Ripping the Bandaid Off

If you are Facebook friends with me or hubby, a lot of this will be a repeat for you.  It's time, though, for me to write a lot of it down - 'cuz there's a lot more I want to write down every single day now and if I do that, y'all will be 'huh?  What is she talking about'....

The day of my last post, H. visited the doctor to report some odd symptoms he'd been having.  Doc ordered a chest X-ray (good old fashioned!) and confirmed that something had moved his windpipe a bit. It was bent slightly.  A CT scan was ordered as the next step.

On Wednesday morning, H. texted his dad a picture of his neck - it showed a HUGE bulge on the left side.  By the time J. arrived home from his walk (he walked very fast back home as soon as he got the pic), it was still swollen - but 'flat' swollen vs. huge bulge swollen.  They made an appointment with the doctor for that afternoon.  Not our regular doc who was booked but a doctor available.  Thankfully, our regular doc was there and upon realizing H. was in the office, he personally saw him - and after seeing the picture of the swelling from earlier in the day, he sent H. to the ER.  "CT scan will be faster there" - since we were still waiting for insurance approval for the scan he'd ordered the day before.

Of course, ER's triage people and here was a pretty healthy 20 year old.  No fever.  No real 'pain' - other than odd 'tightness' in his neck.  We waited three plus hours to be seen.  But as soon as the CT scan was done, the wheels came flying off the bus and things moved pretty quickly.

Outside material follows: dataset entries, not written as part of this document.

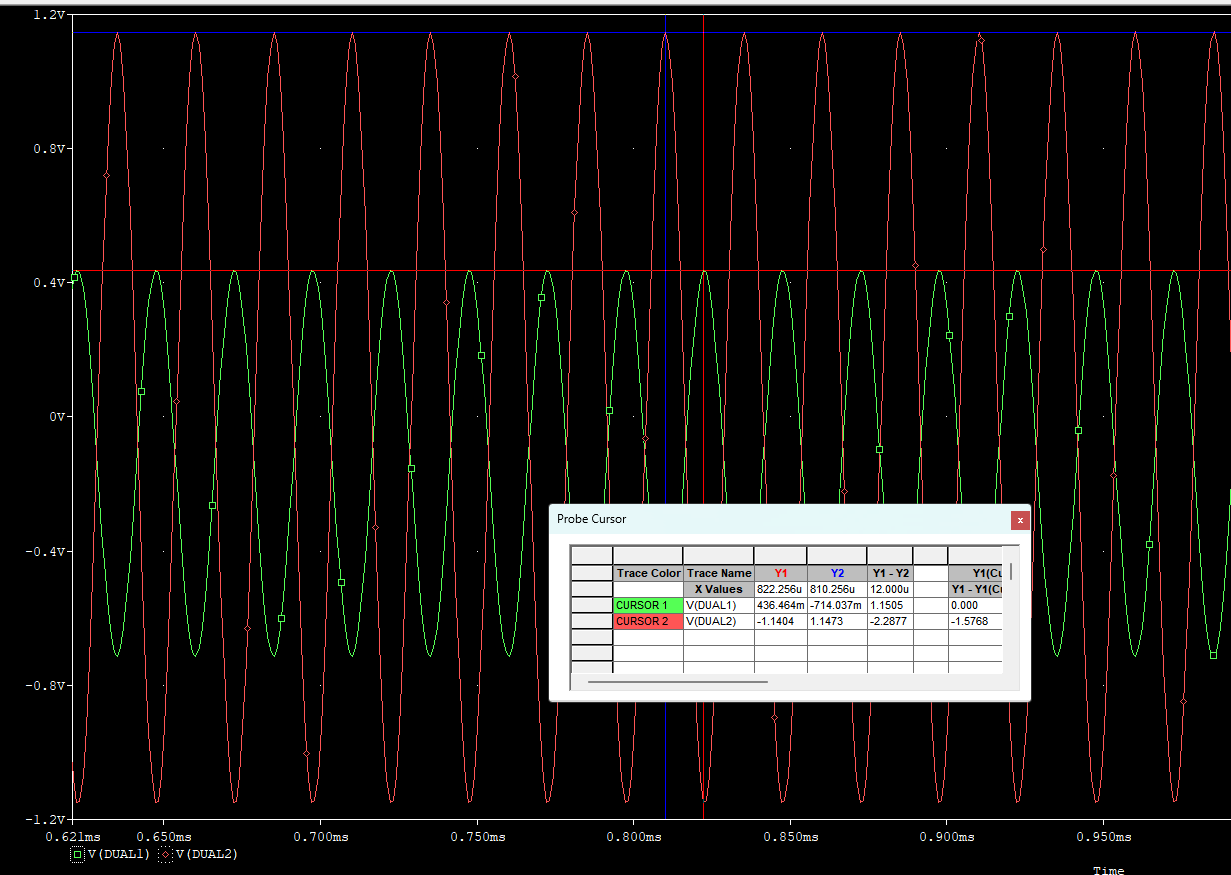Click the green CURSOR 1 color cell
The image size is (1231, 875).
click(648, 606)
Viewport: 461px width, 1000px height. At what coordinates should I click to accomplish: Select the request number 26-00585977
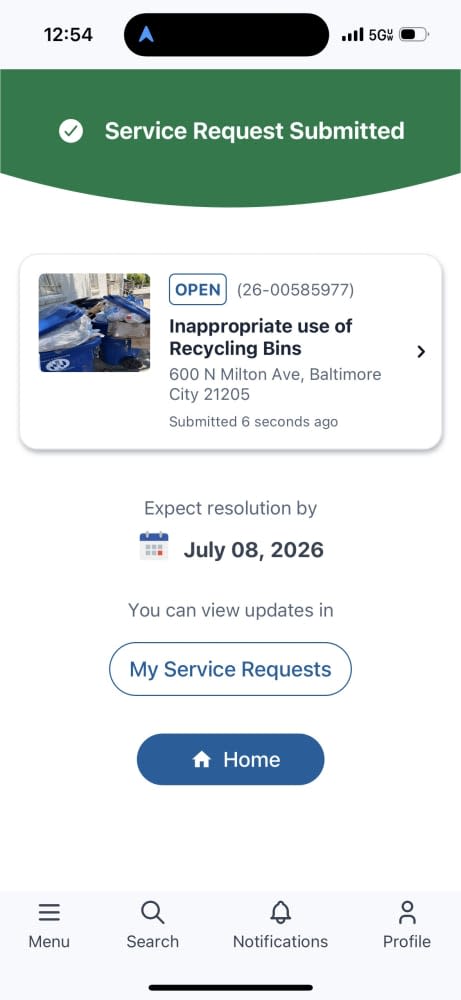295,290
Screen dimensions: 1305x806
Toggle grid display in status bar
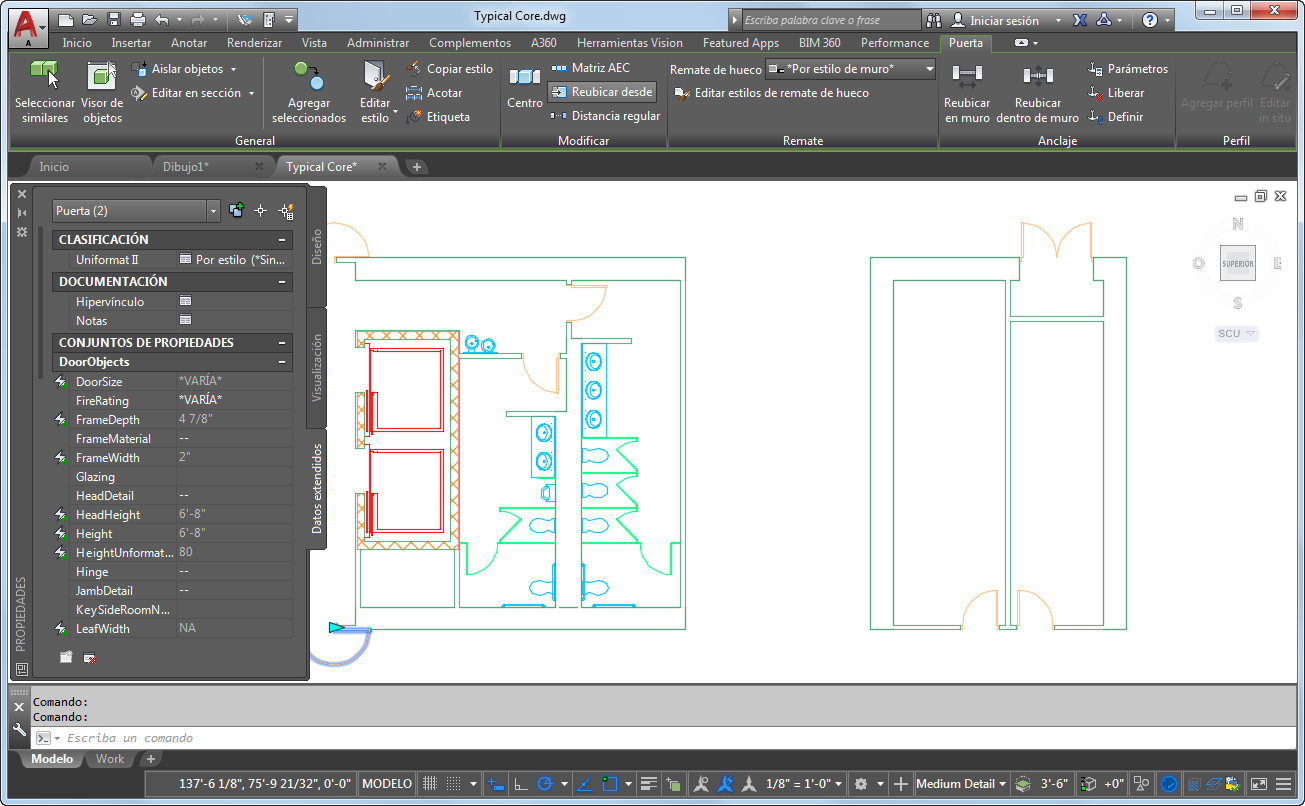(x=429, y=784)
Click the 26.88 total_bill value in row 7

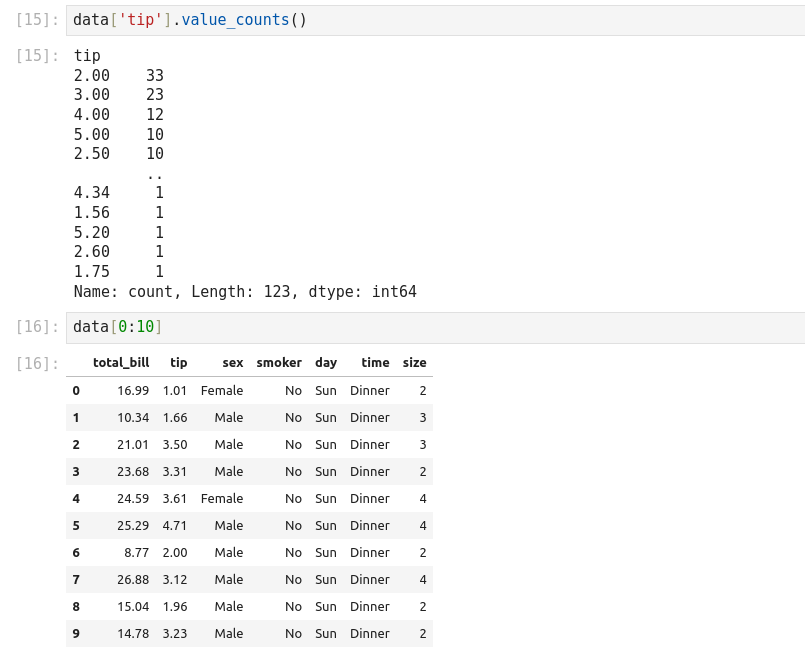[x=132, y=580]
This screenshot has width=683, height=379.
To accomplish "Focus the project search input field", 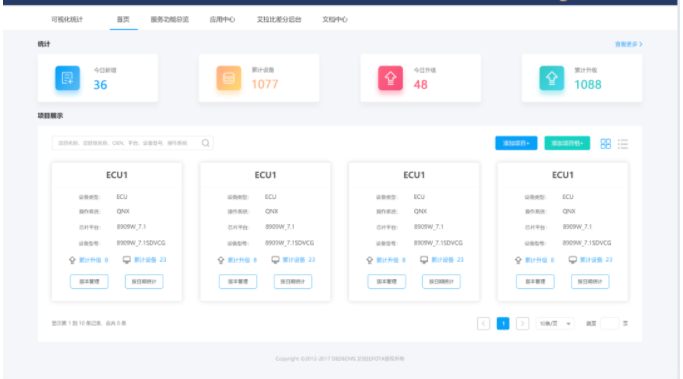I will [x=126, y=143].
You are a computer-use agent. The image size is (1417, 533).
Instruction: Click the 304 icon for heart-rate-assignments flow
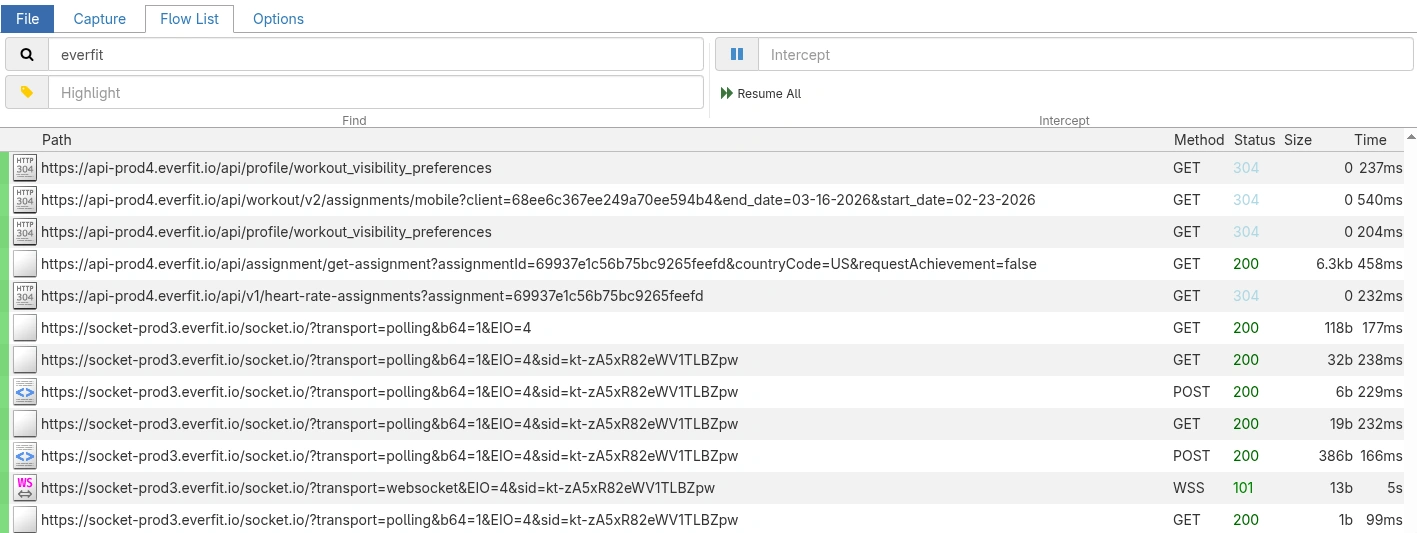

H. has a mass in his chest.  The ER doc who came in said 'it is very large'.  She repeated it again slowly, looking straight at me (J. wasn't in the room).  They wanted to transport H. to a 'higher level of care' and because the mass was very near his airway - the mass is what was causing his windpipe to be moved - they wanted to intubate him.  Put a tube down his throat and have a machine breathe for him.  And they would transport him via 'CTT' which at the time, had no impact on me.  I figured ambulance.

The prep for all this took a long time and while we waited, H. grappled with the huge range of emotions anyone would grapple with upon learning the severity of the situation.  We did our best to explain to him what we knew; what we didn't know; and what the plan was.

We left the room for the intubation (I couldn't handle it.  No way).  Shortly before they started, they said 'the helicopter crew is here'.  Holy crap - the CTT crew was MediVac.  It was all so surreal.  The two nurses were awesome and once the intubation was done, we got to be in the room while they got him ready.  Once he was ready, J. and I headed home to grab stuff.  I followed the ambulance down Tracy Blvd. towards the airport - and when it came time for me to turn left to head to our house while the ambulance continued down south to the airport, it was the hardest thing I've ever done not to follow.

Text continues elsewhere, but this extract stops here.